5. The AC/DC converter according to claim 4, wherein the A-phase filter comprises an inductor La1, an inductor La2 and a capacitor Ca1, one end of the inductor La1, one end of the inductor La2 and one end of the capacitor Ca1 are respectively connected with a node Na4, the other end of the inductor La1 is connected with a capacitor node Na2, the other end of the inductor La2 is connected with an A-phase voltage end of a three-phase power grid, and the other end of the capacitor Ca1 is connected with a node N.

6. The AC/DC converter as claimed in claim 4, wherein the B-phase filter comprises an inductor Lb1, an inductor Lb2 and a capacitor Cb1, one end of the inductor Lb1, one end of the inductor Lb2 and one end of the capacitor Cb1 are respectively connected with a node Nb4, the other end of the inductor Lb1 is connected with a capacitor node Nb2, the other end of the inductor Lb2 is connected with a B-phase voltage end of a three-phase power grid, and the other end of the capacitor Cb1 is connected with a node N.

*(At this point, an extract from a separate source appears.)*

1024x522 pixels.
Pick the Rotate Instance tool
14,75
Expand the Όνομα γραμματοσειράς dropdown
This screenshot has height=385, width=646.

7. The AC/DC converter according to claim 4, wherein the C-phase filter comprises an inductor Lc1, an inductor Lc2 and a capacitor Cc1, one end of the inductor Lc1, one end of the inductor Lc2 and one end of the capacitor Cc1 are respectively connected with a node Nc4, the other end of the inductor Lc1 is connected with a capacitor node Nc2, the other end of the inductor Lc2 is connected with a C-phase voltage end of a three-phase power grid, and the other end of the capacitor Cc1 is connected with a node N.

8. The AC/DC converter of claim 1, wherein the first DC-side filter comprises a capacitor C1, the second DC-side filter comprises a capacitor C2, one end of the capacitor C1 is connected to the node N, and the other end is connected to the positive terminal of the DC bus; one end of the capacitor C2 is connected with the node N, and the other end is connected with the negative electrode of the direct current bus.

9. The AC/DC converter of claim 1 wherein the first DC-side filter comprises a capacitor C1 and an inductor L1, and the second DC-side filter comprises a capacitor C2 and an inductor L2; after the capacitor C1 and the inductor L1 are connected in series, one end of the capacitor C1 is connected with the node N, and the other end of the capacitor C1 is connected with the anode of the direct current bus; after the capacitor C2 and the inductor L2 are connected in series, one end of the capacitor C2 is connected with the node N, and the other end of the capacitor C2 is connected with the negative electrode of the direct current bus.